After a thourough search, I found that "drhab" already did the calculations for the general case, so all you have to do is just to plug in $N=4$ and $p=\frac{1}{6}$ in his second answere here: variance of the number of coin toss to get N heads in row.

Yet another way is to calculate the generating function like in robjohn answer here: Expected Number of Coin Tosses to Get Five Consecutive Heads and use its derivatives to calculate the desired mean and variance.
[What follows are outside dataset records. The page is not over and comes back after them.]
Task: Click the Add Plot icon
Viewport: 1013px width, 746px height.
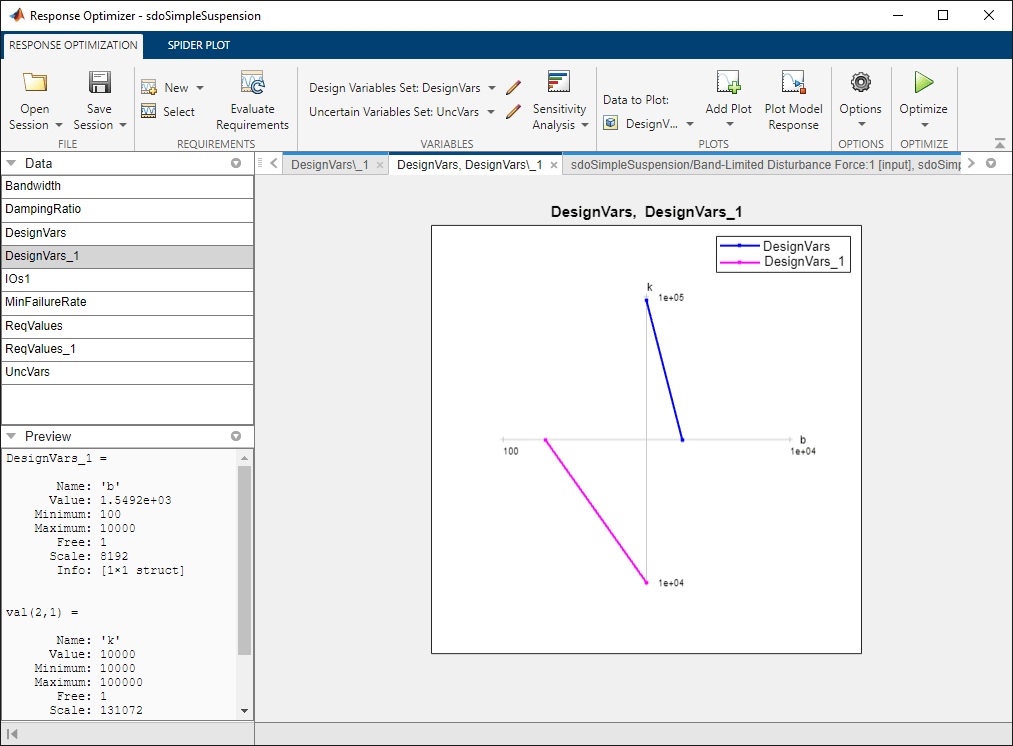Action: tap(728, 83)
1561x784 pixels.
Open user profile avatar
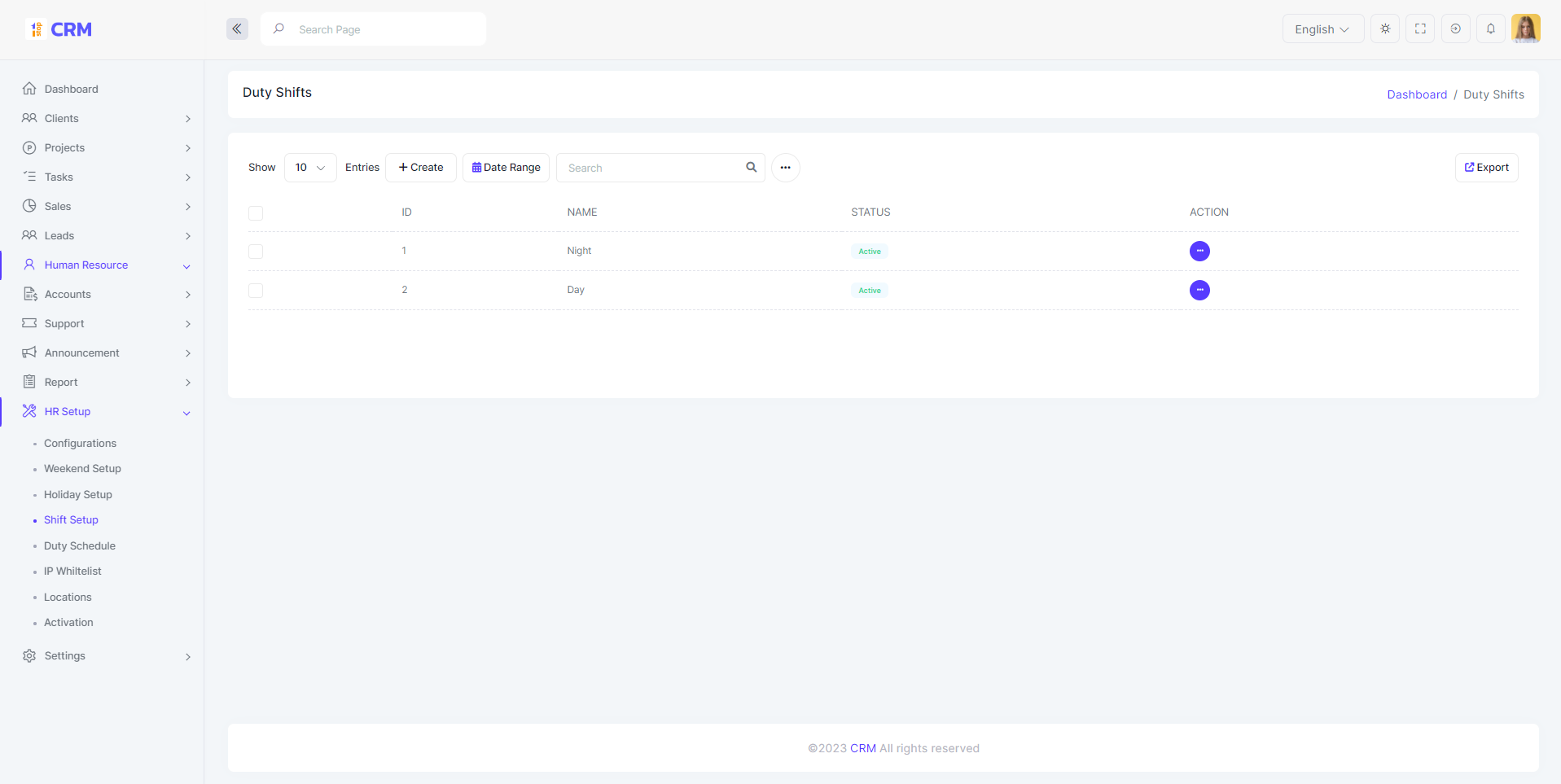pyautogui.click(x=1526, y=28)
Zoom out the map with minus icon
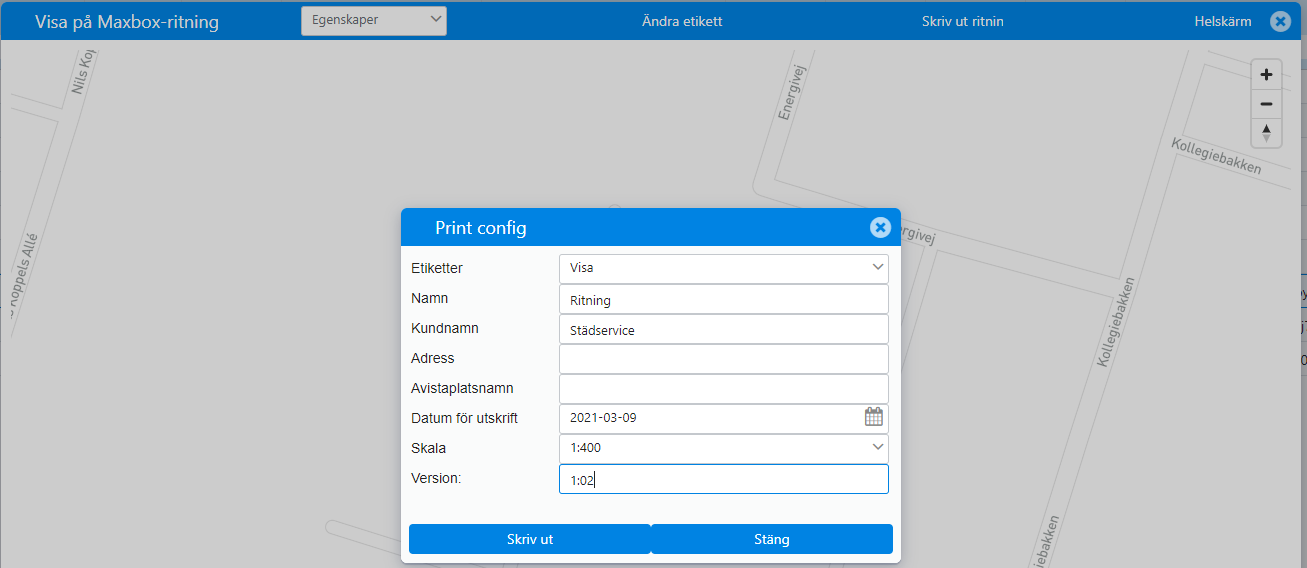Image resolution: width=1307 pixels, height=568 pixels. tap(1266, 104)
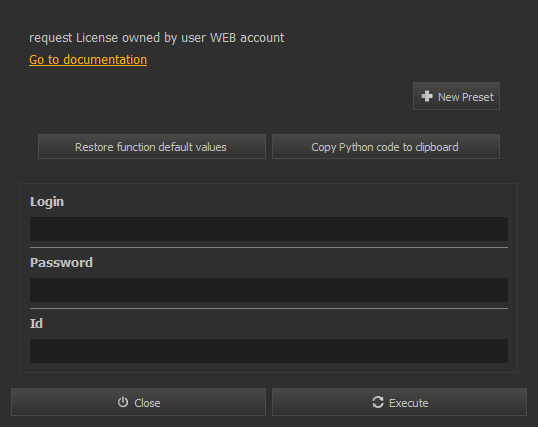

Yet another way (perhaps more intuitive) is to condition on the number of non-one rolls. If we denote by $T$ the occurence of a non-1 roll, then we can divide each sample in a (random) number of runs:

$$\underbrace{1\ldots 1T}_{\text{Run } \#1}\ \underbrace{1\ldots 1T}_{\text{Run } \#2}\ \cdots\ \underbrace{1\ldots 1T}_{\text{Run } \#N-1}\ \underbrace{1111}_{\text{Run} \#N}$$

Where the last run consists of for ones in a row, and the other $N-1$ runs are one of the $T$, $1T$, $11T$, or $111T$ (note that $N$ is also a random variable).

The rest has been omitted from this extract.